このアプリケーション ゲートウェイを、先ほど作成した myAGSubnetmyAGPublicIPAddress に割り当てます。 この例では、アプリケーション ゲートウェイを作成するときに、作成した証明書とそのパスワードを関連付けます。

az network application-gateway create \
  --name myAppGateway \
  --location eastus \
  --resource-group myResourceGroupAG \
  --vnet-name myVNet \
  --subnet myAGsubnet \
  --capacity 2 \
  --sku Standard_v2 \
  --http-settings-cookie-based-affinity Disabled \
  --frontend-port 443 \
  --http-settings-port 80 \
  --http-settings-protocol Http \
  --priority "1" \
  --public-ip-address myAGPublicIPAddress \
  --cert-file appgwcert.pfx \
  --cert-password "Azure123456!"

アプリケーション ゲートウェイの作成には数分かかる場合があります。 アプリケーション ゲートウェイを作成すると、新たに次の機能が確認できます。
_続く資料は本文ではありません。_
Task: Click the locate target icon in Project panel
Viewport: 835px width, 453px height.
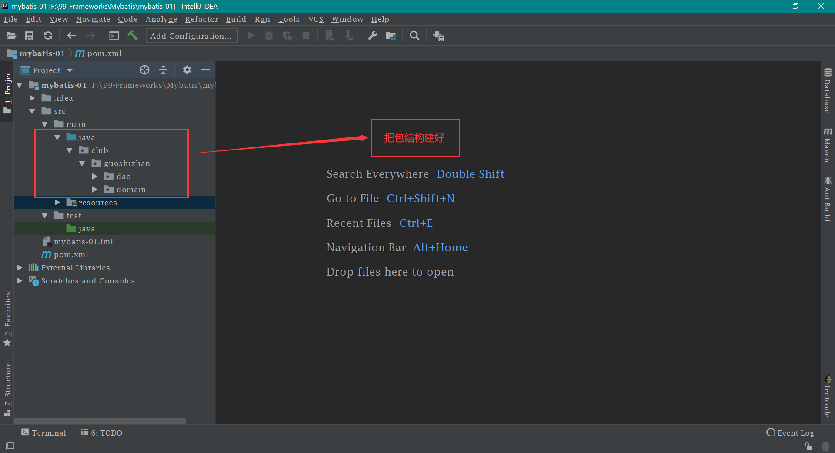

  • appGatewayBackendPool - アプリケーション ゲートウェイには、少なくとも 1 つのバックエンド アドレス プールが必要です。
  • appGatewayBackendHttpSettings - 通信に使用するポート 80 と HTTP プロトコルを指定します。
  • appGatewayHttpListener - appGatewayBackendPool に関連付けられている既定のリスナー。
  • appGatewayFrontendIP -myAGPublicIPAddressappGatewayHttpListener に割り当てます。
  • rule1 - appGatewayHttpListener に関連付けられている既定のルーティング規則。

仮想マシン スケール セットの作成

この例では、アプリケーション ゲートウェイの既定のバックエンド プールにサーバーを提供する仮想マシン スケール セットを作成します。 スケール セット内の仮想マシンは、myBackendSubnetappGatewayBackendPool に関連付けられています。 スケール セットを作成するには、az vmss create を使用できます。

az vmss create \
  --name myvmss \
  --resource-group myResourceGroupAG \
  --image Ubuntu2204 \
  --admin-username azureuser \
  --admin-password Azure123456! \
  --instance-count 2 \
  --vnet-name myVNet \
  --subnet myBackendSubnet \
  --vm-sku Standard_DS2 \
  --upgrade-policy-mode Automatic \
  --app-gateway myAppGateway \
  --backend-pool-name appGatewayBackendPool

NGINX のインストール

az vmss extension set \
  --publisher Microsoft.Azure.Extensions \
  --version 2.0 \
  --name CustomScript \
  --resource-group myResourceGroupAG \
  --vmss-name myvmss \
  --settings '{ "fileUris": ["https://raw.githubusercontent.com/Azure/azure-docs-powershell-samples/master/application-gateway/iis/install_nginx.sh"],
  "commandToExecute": "./install_nginx.sh" }'

アプリケーション ゲートウェイをテストする

アプリケーション ゲートウェイのパブリック IP アドレスを取得するには、az network public-ip show を使用できます。

az network public-ip show \
  --resource-group myResourceGroupAG \
  --name myAGPublicIPAddress \
  --query [ipAddress] \
  --output tsv

そのパブリック IP アドレスをコピーし、ブラウザーのアドレス バーに貼り付けます。 この例では、URL は https://52.170.203.149 です。

Secure warning

自己署名証明書を使用した場合、セキュリティ警告を受け入れるには、そのまま [詳細] を選択し [Web ページへ移動] を選択します。 セキュリティで保護された NGINX サイトは、次の例のように表示されます。

Test base URL in application gateway

リソースをクリーンアップする

必要がなくなったら、リソース グループ、アプリケーション ゲートウェイ、およびすべての関連リソースを削除します。